-- Material provided --
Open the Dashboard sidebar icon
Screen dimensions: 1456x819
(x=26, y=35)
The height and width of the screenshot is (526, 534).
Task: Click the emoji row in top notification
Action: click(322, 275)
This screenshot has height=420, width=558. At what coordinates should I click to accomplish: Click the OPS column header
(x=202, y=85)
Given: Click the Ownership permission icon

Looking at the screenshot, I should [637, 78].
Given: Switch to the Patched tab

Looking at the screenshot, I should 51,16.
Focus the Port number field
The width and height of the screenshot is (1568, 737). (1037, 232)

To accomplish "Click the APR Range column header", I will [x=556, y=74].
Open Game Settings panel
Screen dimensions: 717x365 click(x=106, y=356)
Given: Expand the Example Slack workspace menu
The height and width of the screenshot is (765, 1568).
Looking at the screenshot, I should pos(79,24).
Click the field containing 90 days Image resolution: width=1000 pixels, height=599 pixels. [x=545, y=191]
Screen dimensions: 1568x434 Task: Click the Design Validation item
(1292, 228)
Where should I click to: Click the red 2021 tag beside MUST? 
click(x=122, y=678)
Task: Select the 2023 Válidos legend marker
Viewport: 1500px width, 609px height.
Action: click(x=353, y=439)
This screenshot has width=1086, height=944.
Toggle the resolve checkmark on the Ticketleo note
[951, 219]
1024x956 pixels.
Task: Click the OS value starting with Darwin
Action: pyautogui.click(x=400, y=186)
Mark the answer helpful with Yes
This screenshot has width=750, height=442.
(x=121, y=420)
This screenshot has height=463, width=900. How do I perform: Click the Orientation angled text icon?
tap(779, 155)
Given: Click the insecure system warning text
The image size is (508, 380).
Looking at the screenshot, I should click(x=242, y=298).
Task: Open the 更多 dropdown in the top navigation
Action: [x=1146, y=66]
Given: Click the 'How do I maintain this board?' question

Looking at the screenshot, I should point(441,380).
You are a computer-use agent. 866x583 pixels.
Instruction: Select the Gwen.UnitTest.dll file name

-- Aim --
Copy out all the records above, swapping "Given" for "Context" wherever it occurs and keeping everything else the same.

-- Output --
Open the Dashboard sidebar icon
Screen dimensions: 1456x819
(x=26, y=35)
The height and width of the screenshot is (526, 534).
Task: Click the emoji row in top notification
Action: click(322, 275)
This screenshot has height=420, width=558. At what coordinates should I click to accomplish: Click the OPS column header
(x=202, y=85)
Context: Click the Ownership permission icon

Looking at the screenshot, I should [637, 78].
Context: Switch to the Patched tab

Looking at the screenshot, I should 51,16.
Focus the Port number field
The width and height of the screenshot is (1568, 737). (1037, 232)

To accomplish "Click the APR Range column header", I will [x=556, y=74].
Open Game Settings panel
Screen dimensions: 717x365 click(x=106, y=356)
Context: Expand the Example Slack workspace menu
The height and width of the screenshot is (765, 1568).
Looking at the screenshot, I should pos(79,24).
Click the field containing 90 days Image resolution: width=1000 pixels, height=599 pixels. [x=545, y=191]
Screen dimensions: 1568x434 Task: Click the Design Validation item
(1292, 228)
Where should I click to: Click the red 2021 tag beside MUST? 
click(x=122, y=678)
Task: Select the 2023 Válidos legend marker
Viewport: 1500px width, 609px height.
Action: click(x=353, y=439)
This screenshot has width=1086, height=944.
Toggle the resolve checkmark on the Ticketleo note
[951, 219]
1024x956 pixels.
Task: Click the OS value starting with Darwin
Action: pyautogui.click(x=400, y=186)
Mark the answer helpful with Yes
This screenshot has width=750, height=442.
(x=121, y=420)
This screenshot has height=463, width=900. How do I perform: Click the Orientation angled text icon?
tap(779, 155)
Context: Click the insecure system warning text
The image size is (508, 380).
Looking at the screenshot, I should click(x=242, y=298).
Task: Open the 更多 dropdown in the top navigation
Action: [x=1146, y=66]
Context: Click the 'How do I maintain this board?' question

Looking at the screenshot, I should point(441,380).
You are a computer-use agent. 866x583 pixels.
Instruction: Select the Gwen.UnitTest.dll file name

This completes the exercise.